Each year, farmers must produce a staggering amount of food to meet the demand of a rising global population. Ammonia is a critical ingredient in the fertilizers that enable farmers to grow the enormous amount of food that’s needed to feed the world’s 8 billion people. But the factories that manufacture the ammonia used in fertilizers are a major source of planet-warming carbon dioxide. Will Tarpeh, a chemical engineer at Stanford University, is developing a groundbreaking technology to tap into an unlikely new source of nitrogen for fertilizer: ammonia contained in human waste.

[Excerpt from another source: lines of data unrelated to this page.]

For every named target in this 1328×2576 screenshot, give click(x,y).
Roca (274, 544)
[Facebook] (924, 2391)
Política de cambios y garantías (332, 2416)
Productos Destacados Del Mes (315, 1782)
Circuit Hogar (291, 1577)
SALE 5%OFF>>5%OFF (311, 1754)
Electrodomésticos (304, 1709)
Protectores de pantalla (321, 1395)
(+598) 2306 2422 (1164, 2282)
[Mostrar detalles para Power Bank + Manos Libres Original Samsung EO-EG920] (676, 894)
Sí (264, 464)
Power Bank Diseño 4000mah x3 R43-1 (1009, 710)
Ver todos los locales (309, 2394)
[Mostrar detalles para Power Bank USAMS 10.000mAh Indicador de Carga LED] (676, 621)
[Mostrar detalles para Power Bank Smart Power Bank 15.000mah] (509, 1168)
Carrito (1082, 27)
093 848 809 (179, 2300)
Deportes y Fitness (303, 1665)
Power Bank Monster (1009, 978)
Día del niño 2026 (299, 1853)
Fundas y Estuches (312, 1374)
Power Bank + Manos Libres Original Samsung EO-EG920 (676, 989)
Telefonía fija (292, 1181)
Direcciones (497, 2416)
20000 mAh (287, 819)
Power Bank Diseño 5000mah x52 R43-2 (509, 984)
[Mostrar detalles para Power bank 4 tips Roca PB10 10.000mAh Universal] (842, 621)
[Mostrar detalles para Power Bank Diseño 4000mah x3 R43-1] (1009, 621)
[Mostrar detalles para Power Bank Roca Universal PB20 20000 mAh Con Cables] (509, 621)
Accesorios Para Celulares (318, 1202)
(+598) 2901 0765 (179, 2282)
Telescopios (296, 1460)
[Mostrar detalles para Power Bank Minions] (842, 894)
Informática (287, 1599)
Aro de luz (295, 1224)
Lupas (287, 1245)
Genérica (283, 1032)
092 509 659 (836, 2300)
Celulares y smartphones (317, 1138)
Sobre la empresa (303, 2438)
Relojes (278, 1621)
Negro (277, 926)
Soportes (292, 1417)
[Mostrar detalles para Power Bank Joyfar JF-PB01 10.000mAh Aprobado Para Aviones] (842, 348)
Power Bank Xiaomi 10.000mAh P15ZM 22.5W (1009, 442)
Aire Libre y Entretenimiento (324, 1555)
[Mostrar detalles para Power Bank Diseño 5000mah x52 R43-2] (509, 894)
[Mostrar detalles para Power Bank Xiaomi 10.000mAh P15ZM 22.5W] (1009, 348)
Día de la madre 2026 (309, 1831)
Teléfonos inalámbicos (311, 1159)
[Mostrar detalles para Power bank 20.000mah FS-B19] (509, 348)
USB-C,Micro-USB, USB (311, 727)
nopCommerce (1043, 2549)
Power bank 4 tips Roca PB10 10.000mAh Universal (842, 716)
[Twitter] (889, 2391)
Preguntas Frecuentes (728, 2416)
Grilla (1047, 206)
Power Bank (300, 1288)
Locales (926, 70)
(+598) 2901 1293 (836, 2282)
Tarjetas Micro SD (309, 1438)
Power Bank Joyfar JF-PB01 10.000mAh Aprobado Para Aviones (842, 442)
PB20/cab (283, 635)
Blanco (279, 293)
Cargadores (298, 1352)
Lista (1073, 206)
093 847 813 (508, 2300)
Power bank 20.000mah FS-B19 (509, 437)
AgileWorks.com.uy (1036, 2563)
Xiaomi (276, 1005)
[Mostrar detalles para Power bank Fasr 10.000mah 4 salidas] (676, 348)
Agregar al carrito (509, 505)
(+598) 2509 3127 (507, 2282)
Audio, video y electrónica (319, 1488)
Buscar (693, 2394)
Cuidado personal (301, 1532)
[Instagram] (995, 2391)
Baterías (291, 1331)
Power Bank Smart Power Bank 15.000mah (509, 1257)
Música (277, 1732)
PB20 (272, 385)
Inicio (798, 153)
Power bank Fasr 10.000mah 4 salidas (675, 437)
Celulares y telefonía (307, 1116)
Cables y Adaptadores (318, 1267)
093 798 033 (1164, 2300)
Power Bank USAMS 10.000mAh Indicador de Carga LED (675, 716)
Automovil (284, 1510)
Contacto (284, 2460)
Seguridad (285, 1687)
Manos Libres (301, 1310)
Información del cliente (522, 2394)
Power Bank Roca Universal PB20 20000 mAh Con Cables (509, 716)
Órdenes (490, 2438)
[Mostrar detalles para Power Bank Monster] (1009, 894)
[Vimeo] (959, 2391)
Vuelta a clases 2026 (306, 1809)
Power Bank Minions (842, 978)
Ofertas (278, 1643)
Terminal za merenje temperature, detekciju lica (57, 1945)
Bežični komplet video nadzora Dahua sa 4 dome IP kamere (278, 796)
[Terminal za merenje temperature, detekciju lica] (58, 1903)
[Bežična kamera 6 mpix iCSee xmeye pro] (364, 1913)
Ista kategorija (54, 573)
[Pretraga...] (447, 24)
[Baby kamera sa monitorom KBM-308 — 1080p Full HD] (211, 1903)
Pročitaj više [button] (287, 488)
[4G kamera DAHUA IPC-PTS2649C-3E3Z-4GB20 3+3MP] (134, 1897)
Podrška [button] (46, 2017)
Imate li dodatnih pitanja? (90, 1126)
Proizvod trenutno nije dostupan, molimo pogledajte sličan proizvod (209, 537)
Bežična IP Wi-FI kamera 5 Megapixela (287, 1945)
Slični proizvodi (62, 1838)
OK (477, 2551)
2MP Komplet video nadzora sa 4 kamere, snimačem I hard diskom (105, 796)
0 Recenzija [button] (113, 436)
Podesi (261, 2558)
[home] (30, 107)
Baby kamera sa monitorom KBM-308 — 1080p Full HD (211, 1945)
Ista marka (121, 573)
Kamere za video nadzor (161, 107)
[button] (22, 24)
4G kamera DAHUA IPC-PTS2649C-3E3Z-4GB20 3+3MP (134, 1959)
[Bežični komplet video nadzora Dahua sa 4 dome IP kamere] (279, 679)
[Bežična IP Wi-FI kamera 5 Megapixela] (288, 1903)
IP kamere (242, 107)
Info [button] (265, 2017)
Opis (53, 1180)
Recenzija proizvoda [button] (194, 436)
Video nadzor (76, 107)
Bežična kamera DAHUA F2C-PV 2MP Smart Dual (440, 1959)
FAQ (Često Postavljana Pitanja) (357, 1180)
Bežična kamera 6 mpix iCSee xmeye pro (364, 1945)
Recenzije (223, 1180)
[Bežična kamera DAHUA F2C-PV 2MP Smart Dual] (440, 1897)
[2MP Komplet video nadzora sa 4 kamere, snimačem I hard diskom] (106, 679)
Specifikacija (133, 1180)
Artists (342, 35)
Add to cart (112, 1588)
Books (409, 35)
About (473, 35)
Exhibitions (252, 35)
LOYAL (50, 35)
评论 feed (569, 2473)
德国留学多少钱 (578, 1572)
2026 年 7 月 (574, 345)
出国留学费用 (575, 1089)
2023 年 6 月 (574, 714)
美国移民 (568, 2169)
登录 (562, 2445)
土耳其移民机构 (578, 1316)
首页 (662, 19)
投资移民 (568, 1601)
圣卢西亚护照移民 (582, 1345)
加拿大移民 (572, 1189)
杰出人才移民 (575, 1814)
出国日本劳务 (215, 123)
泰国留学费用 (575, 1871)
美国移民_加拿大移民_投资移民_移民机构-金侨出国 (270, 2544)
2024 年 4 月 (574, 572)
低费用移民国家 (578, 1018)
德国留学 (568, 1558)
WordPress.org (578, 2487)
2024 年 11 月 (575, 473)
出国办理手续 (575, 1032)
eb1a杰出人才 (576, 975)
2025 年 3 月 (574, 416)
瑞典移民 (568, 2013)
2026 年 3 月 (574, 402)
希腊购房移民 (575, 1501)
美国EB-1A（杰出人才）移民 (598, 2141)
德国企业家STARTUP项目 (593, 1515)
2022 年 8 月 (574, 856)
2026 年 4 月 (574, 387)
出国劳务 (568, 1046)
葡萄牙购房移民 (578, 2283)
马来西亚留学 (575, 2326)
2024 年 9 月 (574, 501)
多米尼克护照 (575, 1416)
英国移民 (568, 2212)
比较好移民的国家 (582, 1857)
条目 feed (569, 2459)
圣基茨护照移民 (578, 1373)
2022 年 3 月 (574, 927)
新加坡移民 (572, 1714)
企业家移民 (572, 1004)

Film Resources: Lesson Plan and Community Outreach Guide

Our partners, The Climate Initiative and the National Science Teaching Association, have created outstanding resources to accompany each of our films. Click on the buttons below to access the lesson plan and community outreach guide for Liquid Gold. The classroom-ready lesson plan developed by the National Science Teaching Association highlights the science and engineering practices scientists use to explain the phenomenon of climate change. The Climate Initiative’s community outreach guide offers talking points and prompts to help foster viewer conversations about the film.

Meet the Scientist

Will Tarpeh, Ph.D.

Will Tarpeh, Ph.D.

Assistant Professor in Chemical Engineering

Will Tarpeh is an Assistant Professor in Chemical Engineering at Stanford University. Tarpeh’s research involves reimagining liquid waste streams as resources and enabling more efficient, less costly approaches to reducing harmful discharges to the environment. He is developing novel technologies to capture pollutants in effluent streams so that they may be used as valuable inputs to other processes. For example, municipal wastewater contains resources like energy, water, nutrients, and metals. The Tarpeh Lab develops and evaluates novel approaches to resource recovery from “waste” waters at several synergistic scales: molecular mechanisms of chemical transport and transformation; novel unit processes that increase resource efficiency; and systems-level assessments that identify optimization opportunities. His team employs understandings of electrochemistry, separations, thermodynamics, kinetics, and reactor design to preferentially recover resources from waste. They leverage these molecular-scale insights to increase the sustainability of engineered processes in terms of energy, environmental impact, and cost.